ЗАДАЧА
Пожалуйста, укажите по фрагменту о рукописи «Слова о полку Игореве» ниже, в какие годы был изготовлен писарской список, найденный в бумагах Екатерины II.

В 60-х годах прошлого столетия в бумагах Екатерины II был найден писарской список с той же Мусин-Пушкинской рукописи, сделанный в 1795—1796 г. для императрицы по той же графической системе, что и в издании 1800 г. В этом списке есть, однако, отличия от издания, по преимуществу орфографические. Из перекрестного сопоставления печатного издания и этого списка не только восстанавливается исследователями ряд графических и орфографических явлений сгоревшего текста Мусин-Пушкинской рукописи, но и выясняется самая методика его воспроизведения учеными издателями 1800 г. Лучшие силы славянской филологии, истории и литературы полтора столетия трудились над реконструкцией чтений погибшего текста и над воссозданием его протографа, но результат этих трудов еще недостаточно значителен, да и не может быть доведен до конца без находки хотя бы еще одной средневековой рукописи Слова. Тем не менее, имеющийся в нашем распоряжении текст, несмотря на его несовершенства, позволяет судить о сущности этого памятника, о его художественном строении, о его образах, о его поэтическом языке. «Темных» мест, неразгаданных чтений не так уж много, и не столько они мешают исчерпывающему пониманию Слова, сколько лаконическая поэтичность автора, ясная для его современников и скрытая от поздних поколений.

С XII в. неузнаваемо изменились не только политические и общественные отношения и черты быта, все, что меняется в потоке времени; изменилась и сдвинулась самая почва, на которой происходили события, отраженные Словом, на которой выросло само Слово. Эта территория на целые столетия уходила из-под опеки древнего населения; высокая культура ее центров перемещалась на север; ее природное обилие пришло в запустение, было истощено и затем подвергалось новому, иному культурному использованию. Наглядным примером этих перемен может служить древняя южная степь, воспетая Словом, от неизмеримого поля которой остались редкие заповедники, назначенные охранять жалкие остатки ее дикой красоты. Вот это поистине «темные места», которые затрудняют исчерпывающее понимание Слова о полку Игореве.

ВЫБРАННЫЕ ЗАПИСИ
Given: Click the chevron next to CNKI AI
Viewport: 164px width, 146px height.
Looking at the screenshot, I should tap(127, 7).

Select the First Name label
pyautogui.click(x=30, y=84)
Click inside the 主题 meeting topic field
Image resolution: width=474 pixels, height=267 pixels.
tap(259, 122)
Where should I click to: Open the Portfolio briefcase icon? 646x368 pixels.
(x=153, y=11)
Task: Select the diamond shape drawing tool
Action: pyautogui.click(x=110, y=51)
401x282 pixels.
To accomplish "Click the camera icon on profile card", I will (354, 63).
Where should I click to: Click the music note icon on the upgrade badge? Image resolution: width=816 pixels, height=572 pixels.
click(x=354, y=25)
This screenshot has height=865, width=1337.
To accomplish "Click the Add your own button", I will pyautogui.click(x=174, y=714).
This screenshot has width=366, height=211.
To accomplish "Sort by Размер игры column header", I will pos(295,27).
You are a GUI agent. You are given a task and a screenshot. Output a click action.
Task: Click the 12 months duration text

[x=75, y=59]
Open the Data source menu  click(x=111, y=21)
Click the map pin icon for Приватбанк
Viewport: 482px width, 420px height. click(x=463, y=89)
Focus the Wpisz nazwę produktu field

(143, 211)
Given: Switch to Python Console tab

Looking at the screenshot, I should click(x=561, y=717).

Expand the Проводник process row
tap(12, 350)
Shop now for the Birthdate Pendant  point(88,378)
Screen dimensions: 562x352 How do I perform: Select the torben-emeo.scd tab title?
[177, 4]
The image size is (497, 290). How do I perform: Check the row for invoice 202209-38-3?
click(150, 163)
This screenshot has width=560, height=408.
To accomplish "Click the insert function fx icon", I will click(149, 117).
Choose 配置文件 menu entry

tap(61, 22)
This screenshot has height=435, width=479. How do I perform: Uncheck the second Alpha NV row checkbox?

ОТВЕТ
В 1795—1796 годах.